The following are best-practice techniques for generating and controlling ColdFusion threads. Add these to your coding methodology to ensure better performance and thread safeness.

  • Do not overuse ColdFusion threads; performance gains may be realized by leveraging the ColdFusion CFML gateway for some tasks.

  • Keep thread names unique.

  • Always specify a timeout when joining threads. Specify a timeout value that is less than the ColdFusion Administrator Timeout Request setting when joining threads to the page-level request.

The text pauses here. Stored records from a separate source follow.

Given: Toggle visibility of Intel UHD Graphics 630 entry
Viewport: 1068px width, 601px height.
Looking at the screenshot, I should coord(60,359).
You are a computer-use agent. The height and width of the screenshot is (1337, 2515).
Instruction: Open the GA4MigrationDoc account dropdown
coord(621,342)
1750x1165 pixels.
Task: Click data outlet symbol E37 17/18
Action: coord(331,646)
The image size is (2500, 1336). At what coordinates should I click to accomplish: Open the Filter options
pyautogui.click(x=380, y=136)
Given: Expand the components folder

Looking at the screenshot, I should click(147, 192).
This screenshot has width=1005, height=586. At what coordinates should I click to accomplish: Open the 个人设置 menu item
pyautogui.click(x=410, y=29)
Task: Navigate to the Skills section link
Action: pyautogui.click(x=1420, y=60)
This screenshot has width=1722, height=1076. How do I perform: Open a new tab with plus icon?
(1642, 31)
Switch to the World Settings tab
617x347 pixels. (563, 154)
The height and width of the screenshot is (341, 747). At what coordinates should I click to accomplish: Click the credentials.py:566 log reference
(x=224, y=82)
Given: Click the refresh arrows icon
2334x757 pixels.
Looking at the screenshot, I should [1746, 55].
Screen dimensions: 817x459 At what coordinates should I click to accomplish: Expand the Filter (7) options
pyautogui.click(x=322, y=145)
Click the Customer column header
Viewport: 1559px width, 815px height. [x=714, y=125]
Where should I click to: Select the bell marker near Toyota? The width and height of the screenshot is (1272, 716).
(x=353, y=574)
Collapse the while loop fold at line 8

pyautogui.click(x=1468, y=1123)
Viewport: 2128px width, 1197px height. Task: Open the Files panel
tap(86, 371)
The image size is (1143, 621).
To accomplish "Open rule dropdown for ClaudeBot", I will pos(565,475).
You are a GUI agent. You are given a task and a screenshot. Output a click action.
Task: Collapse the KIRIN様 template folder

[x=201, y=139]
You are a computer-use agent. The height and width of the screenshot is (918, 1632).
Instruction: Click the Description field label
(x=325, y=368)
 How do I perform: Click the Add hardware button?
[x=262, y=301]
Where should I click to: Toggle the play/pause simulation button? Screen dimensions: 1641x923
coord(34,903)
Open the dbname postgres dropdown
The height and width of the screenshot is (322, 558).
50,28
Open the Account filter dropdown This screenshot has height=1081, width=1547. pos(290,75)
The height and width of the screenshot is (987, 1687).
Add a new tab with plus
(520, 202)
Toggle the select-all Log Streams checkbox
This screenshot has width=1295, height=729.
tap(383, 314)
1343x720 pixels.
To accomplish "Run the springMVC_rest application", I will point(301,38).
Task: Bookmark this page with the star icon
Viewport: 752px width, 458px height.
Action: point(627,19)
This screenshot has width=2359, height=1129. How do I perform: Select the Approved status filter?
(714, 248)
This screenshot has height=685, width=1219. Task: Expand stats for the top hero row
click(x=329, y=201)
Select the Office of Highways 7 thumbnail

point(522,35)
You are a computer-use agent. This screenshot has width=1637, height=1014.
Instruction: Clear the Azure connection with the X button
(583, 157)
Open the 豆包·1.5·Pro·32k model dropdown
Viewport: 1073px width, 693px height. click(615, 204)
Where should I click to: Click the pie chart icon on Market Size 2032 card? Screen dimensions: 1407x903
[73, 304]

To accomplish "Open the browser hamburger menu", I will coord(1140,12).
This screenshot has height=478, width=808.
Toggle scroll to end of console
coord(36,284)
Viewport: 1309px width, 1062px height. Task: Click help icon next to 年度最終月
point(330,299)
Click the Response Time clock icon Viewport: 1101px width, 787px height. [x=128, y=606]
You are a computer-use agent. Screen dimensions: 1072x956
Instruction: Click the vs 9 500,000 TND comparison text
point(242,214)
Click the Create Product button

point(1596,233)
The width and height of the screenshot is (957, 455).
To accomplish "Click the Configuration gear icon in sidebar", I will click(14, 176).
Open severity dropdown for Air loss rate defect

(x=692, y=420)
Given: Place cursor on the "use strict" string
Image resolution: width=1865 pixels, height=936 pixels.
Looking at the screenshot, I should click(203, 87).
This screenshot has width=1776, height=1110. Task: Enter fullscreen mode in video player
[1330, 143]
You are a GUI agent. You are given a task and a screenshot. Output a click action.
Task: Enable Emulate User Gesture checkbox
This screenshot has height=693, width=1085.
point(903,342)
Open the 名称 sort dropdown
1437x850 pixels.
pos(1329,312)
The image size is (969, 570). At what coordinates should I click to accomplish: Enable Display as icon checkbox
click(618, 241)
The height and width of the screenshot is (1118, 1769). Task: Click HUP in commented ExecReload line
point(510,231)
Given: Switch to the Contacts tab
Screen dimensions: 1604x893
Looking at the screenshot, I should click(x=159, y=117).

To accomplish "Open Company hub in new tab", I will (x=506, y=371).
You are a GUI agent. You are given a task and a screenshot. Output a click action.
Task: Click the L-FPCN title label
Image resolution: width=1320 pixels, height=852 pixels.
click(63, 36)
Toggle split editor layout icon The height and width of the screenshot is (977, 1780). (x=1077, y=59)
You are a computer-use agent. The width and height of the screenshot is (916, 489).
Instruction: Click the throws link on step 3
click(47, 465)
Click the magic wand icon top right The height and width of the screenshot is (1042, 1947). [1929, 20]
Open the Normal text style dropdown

  • Properly scope all variables inside the thread body. Remember that unscoped variables default to the THREAD-LOCAL scope and are not accessible outside the thread.

  • Use the thread’s name to access THREAD scope variables. Use CFTHREAD when accessing dynamically named threads.

  • Use <cflock> to prevent potential deadlocks and race conditions between threads. Use the proper scope locks when threads access shared server resources: Server-, Application-, or Session-scoped variables. Use a Request scope lock when threads modify variables or Request-scoped variables. Use named locks when threads access shared resources such as Microsoft Exchange Server or FTP connections.

  • Use the cfthread output metadata variable in page-level code to display thread-generated text.

  • Use <cfabort>, <cfrethrow>, or <cfthrow> to send thread-level exceptions to the page-level code and properly set the threadName.Error and threadName.Status metadata variables.

  • Use the theadName.Error metadata variable to handle thread-specific exceptions in external threads.

  • Use <cflog> and <cftrace> to help track threads.

  • Use the ColdFusion Administrator’s Maximum Number of Threads Available for CFTHREAD setting to control the pool size for concurrently running ColdFusion threads.

  • Use the ColdFusion Server Monitor or the Server Monitor API to monitor and terminate hung threads.